— Alors ? questionne la maman Broukère.

Elle nous regarde pénétrer dans sa taverne. Notre silence lui donne à penser. Ce qu’elle ne semble pas entraver parfaitement, c’est pourquoi je tiens un pétard dans le dos de Thérèse.

— Ça n’a pas marché ? insiste-t-elle.

— Mission remplie, je dis. C’est la formule !

— Vous l’avez mouché, le von Gressen ?

— Bien comme il faut. Il doit être en train de s’expliquer avec saint Pierre, au sujet de son ordre de route pour l’enfer.

— Et… et Bourgeois ?

Nous baissons la tête comme font les personnages accablés au théâtre.

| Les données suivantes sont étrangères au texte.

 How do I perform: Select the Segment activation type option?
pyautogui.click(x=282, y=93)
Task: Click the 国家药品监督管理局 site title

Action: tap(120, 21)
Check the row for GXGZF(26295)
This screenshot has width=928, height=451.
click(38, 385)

— Mon Dieu, soupire-t-elle.

Son gros visage mafflu se crispe. Il devient gris cendre. Une buée brille dans ses yeux.

— Un si brave homme !

— C’est la guerre, mame Broubrou… Il était patriote, Bourgeois, et ça lui a dit de faire cadeau de sa peau à la Belgique.

« Mais ça n’est pas tout, nous avons des dispositions à prendre pour éviter la grande casse. Allez me chercher une corde solide, nous allons saucissonner cette garce.

— Qu’est-ce qu’elle a fait ?

— Son boulot : c’est une espionne.

— Pas possible !

— Heureusement que je l’ai compris à temps, sans quoi vous ne m’auriez pas revu non plus.

Je regarde tendrement Laura qui vient de se laisser choir sur un siège.

— Et heureusement aussi que ma petite Laura était là. Elle a un sacré cran, cette gosse.

Brièvement je la mets au courant des chapitres précédents. Elle pousse des « Oïe ! » et des « Gotfordom ! ».

Je ligote sérieusement Thérèse-Elsa sur une chaise, suivant ma bonne habitude.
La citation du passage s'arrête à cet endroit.